The Colossus Project
xAI crammed 200,000 H100 GPUs into Memphis and called it Colossus. For perspective, that's more GPUs than AWS, Google, or Microsoft allocate to any single customer. While normal companies spend 18-36 months building data centers (because permits, environmental studies, and not wanting to fuck up a billion-dollar project), xAI got theirs running in 122 days.
How did they pull this off? They cheated. Instead of building from scratch like proper data center companies, they grabbed a dead Electrolux factory from 2020. All the boring shit like structural engineering, power grid connections, and environmental permits were already sorted. They just had to gut it and stuff it with GPUs.
Memphis: Because They Need Stupid Amounts of Power
150MW continuous draw. That's not a typo - they're sucking down enough juice to power a small city. The Tennessee Valley Authority can actually deliver that much power without the grid shitting itself, which rules out pretty much everywhere else in America.
The power bill? They're not telling, but it's gotta be tens of millions per month just for electricity. Plus Memphis gets hot as balls in summer, so they're burning even more money keeping 200k H100s from melting into expensive paperweights.
Memphis also doesn't give a shit about environmental reviews like California does. Try building this in San Francisco - you'd still be waiting for permits in 2027.
Networking 200k GPUs: A Fucking Nightmare
3.6 Tbps per server. That's more bandwidth than most ISPs have for their entire customer base. xAI's specs aren't joking around - when you need to sync gradients across 200k GPUs, every nanosecond of network latency tanks your training performance. The NVIDIA networking architecture uses custom topology designed specifically for this scale.
Off-the-shelf networking gear would curl up in a corner and die. They had to build custom topology because Cisco's best switches become the bottleneck when you're trying to move model weights between 200k GPUs. High-performance computing networking at this scale requires specialized InfiniBand solutions.

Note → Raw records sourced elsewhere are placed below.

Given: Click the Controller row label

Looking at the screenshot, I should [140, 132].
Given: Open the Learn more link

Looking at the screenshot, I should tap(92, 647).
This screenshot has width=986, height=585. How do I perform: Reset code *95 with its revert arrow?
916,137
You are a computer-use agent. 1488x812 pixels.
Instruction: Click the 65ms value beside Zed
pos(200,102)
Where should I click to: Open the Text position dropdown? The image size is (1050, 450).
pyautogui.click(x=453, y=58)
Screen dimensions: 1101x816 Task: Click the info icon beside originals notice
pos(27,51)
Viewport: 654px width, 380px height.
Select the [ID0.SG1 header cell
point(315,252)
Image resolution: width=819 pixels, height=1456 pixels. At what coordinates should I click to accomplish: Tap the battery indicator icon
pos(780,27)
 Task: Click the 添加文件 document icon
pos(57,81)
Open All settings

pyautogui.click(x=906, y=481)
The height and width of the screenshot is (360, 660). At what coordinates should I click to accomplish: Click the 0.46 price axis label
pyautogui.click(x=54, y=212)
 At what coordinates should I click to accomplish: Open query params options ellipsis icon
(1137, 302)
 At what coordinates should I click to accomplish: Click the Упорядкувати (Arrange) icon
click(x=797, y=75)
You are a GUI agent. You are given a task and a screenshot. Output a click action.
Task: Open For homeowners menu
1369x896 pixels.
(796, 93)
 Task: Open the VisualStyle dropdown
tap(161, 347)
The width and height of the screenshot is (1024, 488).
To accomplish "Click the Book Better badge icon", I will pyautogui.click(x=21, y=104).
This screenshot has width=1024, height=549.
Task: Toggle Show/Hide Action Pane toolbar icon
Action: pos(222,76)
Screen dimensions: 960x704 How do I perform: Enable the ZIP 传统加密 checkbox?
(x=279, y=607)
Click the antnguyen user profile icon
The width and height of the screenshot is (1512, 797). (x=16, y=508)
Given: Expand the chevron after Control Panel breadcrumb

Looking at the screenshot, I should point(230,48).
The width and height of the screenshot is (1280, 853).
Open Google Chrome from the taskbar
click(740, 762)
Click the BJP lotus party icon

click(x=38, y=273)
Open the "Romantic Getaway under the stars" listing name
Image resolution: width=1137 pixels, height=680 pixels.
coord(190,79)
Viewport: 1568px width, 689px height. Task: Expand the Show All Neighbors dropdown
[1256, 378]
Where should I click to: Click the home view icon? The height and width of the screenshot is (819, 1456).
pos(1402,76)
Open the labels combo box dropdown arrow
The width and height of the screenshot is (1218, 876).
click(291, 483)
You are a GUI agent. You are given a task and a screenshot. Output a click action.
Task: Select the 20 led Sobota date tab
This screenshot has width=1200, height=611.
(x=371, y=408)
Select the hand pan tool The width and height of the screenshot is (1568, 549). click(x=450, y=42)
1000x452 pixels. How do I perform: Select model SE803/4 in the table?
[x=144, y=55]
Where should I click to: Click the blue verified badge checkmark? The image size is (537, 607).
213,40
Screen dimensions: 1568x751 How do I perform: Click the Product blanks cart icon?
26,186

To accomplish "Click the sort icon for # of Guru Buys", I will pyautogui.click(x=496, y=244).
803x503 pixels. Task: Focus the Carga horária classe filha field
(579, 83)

One misconfigured switch and your billion-dollar training run sits there doing nothing.
And shit breaks constantly. At this scale, you expect hundreds of GPUs to die every day. Network cards fail, switches overheat, cables get unplugged by accident. The software has to just deal with it and keep training around the failures.
Cooling 150MW: Don't Let the Magic Smoke Escape
Each H100 dumps 700W of heat when it's working hard. Multiply that by 200k and you're generating enough heat to warm a small town - around 140MW worth. That's on top of all the networking gear, storage, and other shit that also gets hot.
Air conditioning? Forget about it. You need liquid cooling that can handle the thermal output of a city. The cooling bill is probably 30% of their total operational costs. And if the cooling fails for even a few minutes, you just turned $50 billion worth of GPUs into very expensive e-waste. The Supermicro liquid cooling systems had to be specifically engineered for this deployment.
Memphis humidity doesn't help either. Sure, it's better than Arizona, but you're still fighting physics when you need to dump that much waste heat into the atmosphere.
What All This Hardware Actually Gets You
Grok 3 used 10x more compute than Grok 2 to train. That's not just throwing money at the problem - when you can dedicate 200k GPUs to a single training run, you can try model architectures that everyone else can only dream about.
The "Think" mode burns compute like crazy - maybe 50x more per query than normal inference. Most companies would go bankrupt running that on rented cloud GPUs. But when you own the hardware, you can afford to be wasteful with compute to get smarter answers.
OpenAI trains on maybe 25k GPUs max. Meta uses 30-50k. Google spreads their TPUs across a bunch of different projects. xAI can throw all 200k at one model and see what happens.
When Everything's Always Broken
At this scale, something dies every few minutes. GPUs overheat, network cards shit the bed, cooling pumps break, power supplies fry themselves. It's not "if" hardware fails, it's "how many things broke while I was getting coffee." The data center design specifications had to account for continuous hardware replacement cycles.
99% uptime means 2,000 GPUs are dead at any given moment. That's not a problem, that's Tuesday. Most data centers freak out when three servers fail. Here, losing a few hundred GPUs during a training run is just background noise.
The software has to be bulletproof. You can't pause a billion-dollar training run because GPU #47,293 decided to take a dirt nap. The training code expects failures and routes around them automatically.
The Million GPU Pipe Dream
They want 1 million GPUs eventually. That's completely insane. 750MW of power - half a nuclear plant's worth. The TVA power grid analysis would need to build new transmission lines just for them.
Cooling 750MW of waste heat? You'd need to divert a river. Memphis would become the GPU capital of America by accident, and the locals would probably hate them for it.
And the failures... if 200k GPUs means 2k are always broken, 1 million means 10k dead GPUs at any moment. You'd need an entire warehouse just for replacement parts and a small army of techs swapping hardware 24/7.
This is either visionary or completely fucking crazy. Probably both.